From: I.R.Maturana <irm[_at_]in3activa.com>
Date: Fri, 29 Aug 2003 15:25:43 -0400


Thanks to Brock Shinen and Kevin Grierson for your answers

> You've quoted Bob out of context. What he said was
> "contracts of adhesion are not enforceable because the
> parties are not on equal terms." Under U.S. common law, if a
> contract (or provision thereof) looks really unfair to one
> party, and that party had little or no bargaining power
> relative to the other party to the contract, then those terms
> may not be enforced.
>
> One of the Gateway clickwrap cases had facts that serve as a
> good example. The consumer got a contract in the box that
> said that any disputes would be arbitrated in front of the
> International Chamber of Commerce, and that each party would
> bear its own costs. Since it costs over $4,000 to file an
> arbitration with the ICC, the odds were that it would be
> dramatically more expensive to make a claim against Gateway
(...)
> Kevin W. Grierson

I know the difference between individual consumers and professionals is important.

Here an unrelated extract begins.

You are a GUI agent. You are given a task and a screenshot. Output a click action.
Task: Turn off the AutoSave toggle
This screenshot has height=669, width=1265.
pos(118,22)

For example, Arbitration Treaties apply only between professionals doing their business, but individual consumers are excluded. (However, I read that IP works are, or will be included in further Arbitration development of Arbitration Treaties. (ftp://ftp.hcch.net/doc/jdgm_pd22e.doc ... as long as I am able  to understand them, IANAL, etc..)

I see 2 interesting questions here, related to copyright/licensing:

1- When licensing to individual consumers, transactions are already   ruled by Consumer Laws (or common law related to consumers).

  Therefore a license _has no real meaning_ for individual consumers:   readers can read it like a simple verbose document   (a "creative threatening"...:) about rules already described   in Country Laws, Treaties, etc..

2- When a license apply to business parties --

That is: I understand my question is to know if a license may be used to impose suspicious business practices. (This question would extend to the whole IP Laws when related  to software Works)

If the equality of parties is mandatory, a business contract is needed in all cases: with the names, addresses and signatures of both parties. A license cannot replace a true business contract between profesional parties runing a business.